Try it: A single number is required: how many lines of the listing below include the word "Select".

- - - -

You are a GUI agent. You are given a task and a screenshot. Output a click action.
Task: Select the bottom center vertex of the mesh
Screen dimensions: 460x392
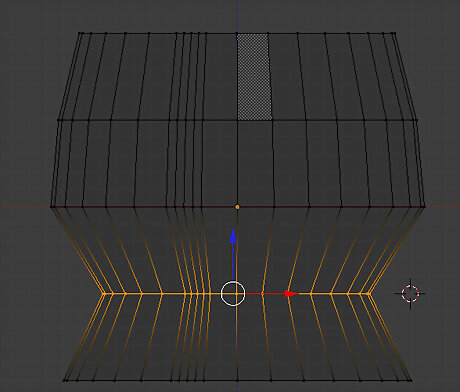point(237,380)
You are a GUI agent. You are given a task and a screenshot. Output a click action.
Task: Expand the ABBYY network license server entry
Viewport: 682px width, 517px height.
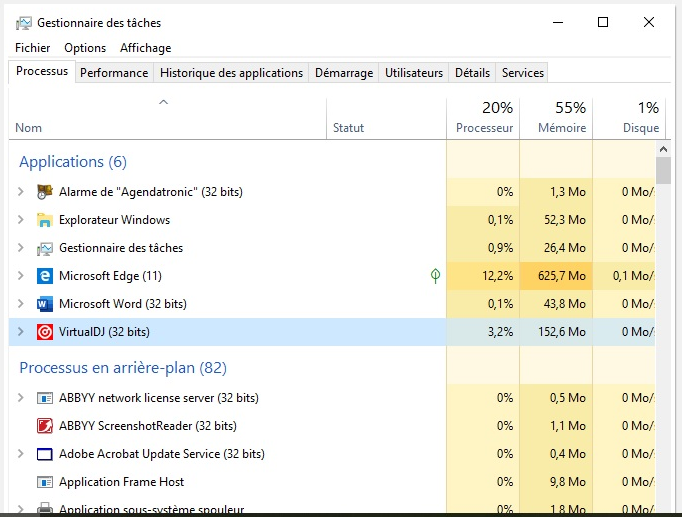point(21,398)
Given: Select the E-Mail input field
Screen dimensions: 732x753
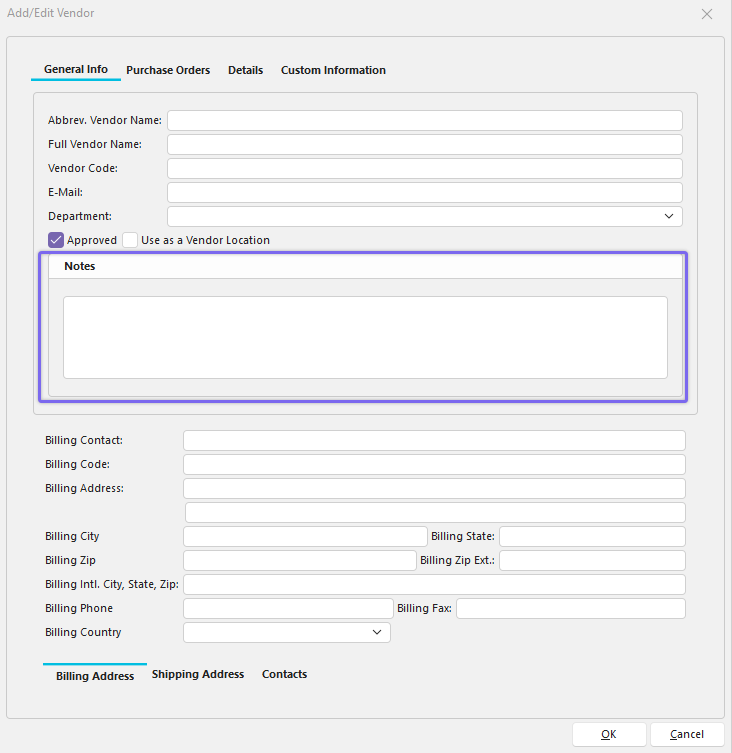Looking at the screenshot, I should pos(424,192).
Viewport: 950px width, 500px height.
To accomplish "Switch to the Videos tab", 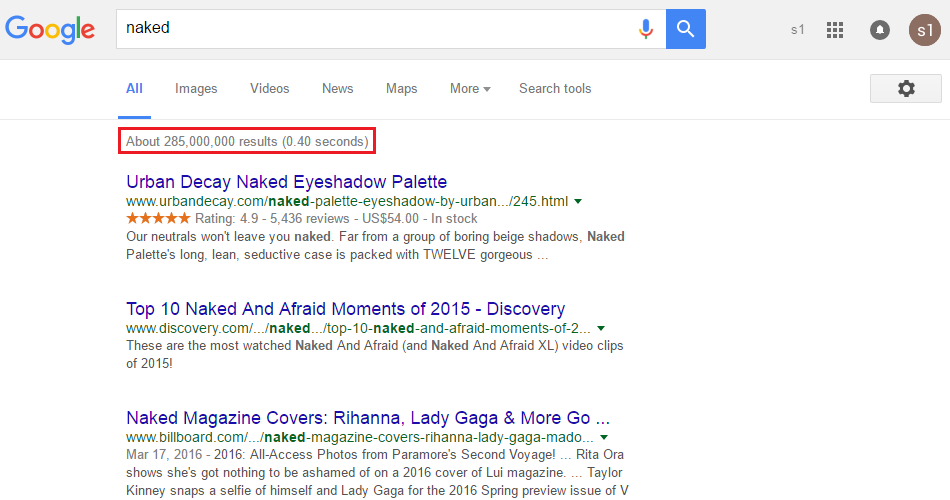I will [x=269, y=89].
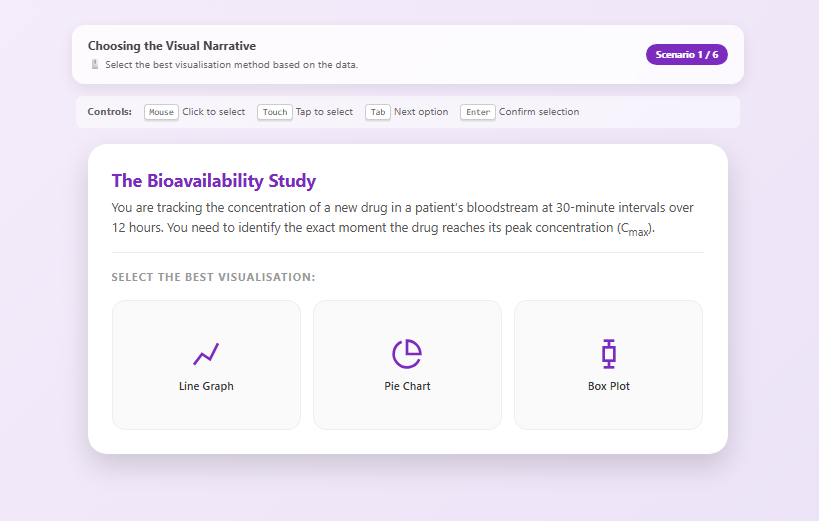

- - - -

Exercise response: 2